Provided material START

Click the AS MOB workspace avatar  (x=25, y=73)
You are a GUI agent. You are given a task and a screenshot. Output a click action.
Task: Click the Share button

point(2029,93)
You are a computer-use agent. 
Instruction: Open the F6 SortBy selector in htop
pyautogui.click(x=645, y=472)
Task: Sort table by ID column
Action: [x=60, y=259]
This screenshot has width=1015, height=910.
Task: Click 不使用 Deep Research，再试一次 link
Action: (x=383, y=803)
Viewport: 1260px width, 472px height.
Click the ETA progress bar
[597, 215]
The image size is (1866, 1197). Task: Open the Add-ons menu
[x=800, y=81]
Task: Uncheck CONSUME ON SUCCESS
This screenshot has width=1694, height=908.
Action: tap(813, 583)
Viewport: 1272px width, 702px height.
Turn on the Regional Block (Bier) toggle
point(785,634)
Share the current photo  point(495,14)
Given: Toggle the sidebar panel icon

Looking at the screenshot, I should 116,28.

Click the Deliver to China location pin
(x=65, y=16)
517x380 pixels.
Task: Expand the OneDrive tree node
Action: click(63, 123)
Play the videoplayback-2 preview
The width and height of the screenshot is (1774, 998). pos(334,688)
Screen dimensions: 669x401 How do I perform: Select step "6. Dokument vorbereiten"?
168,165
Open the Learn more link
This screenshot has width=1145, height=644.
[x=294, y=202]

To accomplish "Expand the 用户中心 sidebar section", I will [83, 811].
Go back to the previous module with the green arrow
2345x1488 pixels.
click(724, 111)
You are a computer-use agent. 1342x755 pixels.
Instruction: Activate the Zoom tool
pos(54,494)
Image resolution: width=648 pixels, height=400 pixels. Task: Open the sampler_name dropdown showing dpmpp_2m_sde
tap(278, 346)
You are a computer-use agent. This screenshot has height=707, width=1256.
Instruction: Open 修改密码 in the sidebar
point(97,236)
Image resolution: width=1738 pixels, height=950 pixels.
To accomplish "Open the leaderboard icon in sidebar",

Provided material END

• **Exercise directions**
Print each record from the listing above exactly as it was given.

• **Completed task**
Click the AS MOB workspace avatar  (x=25, y=73)
You are a GUI agent. You are given a task and a screenshot. Output a click action.
Task: Click the Share button

point(2029,93)
You are a computer-use agent. 
Instruction: Open the F6 SortBy selector in htop
pyautogui.click(x=645, y=472)
Task: Sort table by ID column
Action: [x=60, y=259]
This screenshot has width=1015, height=910.
Task: Click 不使用 Deep Research，再试一次 link
Action: (x=383, y=803)
Viewport: 1260px width, 472px height.
Click the ETA progress bar
[597, 215]
The image size is (1866, 1197). Task: Open the Add-ons menu
[x=800, y=81]
Task: Uncheck CONSUME ON SUCCESS
This screenshot has width=1694, height=908.
Action: tap(813, 583)
Viewport: 1272px width, 702px height.
Turn on the Regional Block (Bier) toggle
point(785,634)
Share the current photo  point(495,14)
Given: Toggle the sidebar panel icon

Looking at the screenshot, I should 116,28.

Click the Deliver to China location pin
(x=65, y=16)
517x380 pixels.
Task: Expand the OneDrive tree node
Action: click(63, 123)
Play the videoplayback-2 preview
The width and height of the screenshot is (1774, 998). pos(334,688)
Screen dimensions: 669x401 How do I perform: Select step "6. Dokument vorbereiten"?
168,165
Open the Learn more link
This screenshot has width=1145, height=644.
[x=294, y=202]

To accomplish "Expand the 用户中心 sidebar section", I will [83, 811].
Go back to the previous module with the green arrow
2345x1488 pixels.
click(724, 111)
You are a computer-use agent. 1342x755 pixels.
Instruction: Activate the Zoom tool
pos(54,494)
Image resolution: width=648 pixels, height=400 pixels. Task: Open the sampler_name dropdown showing dpmpp_2m_sde
tap(278, 346)
You are a computer-use agent. This screenshot has height=707, width=1256.
Instruction: Open 修改密码 in the sidebar
point(97,236)
Image resolution: width=1738 pixels, height=950 pixels.
To accomplish "Open the leaderboard icon in sidebar",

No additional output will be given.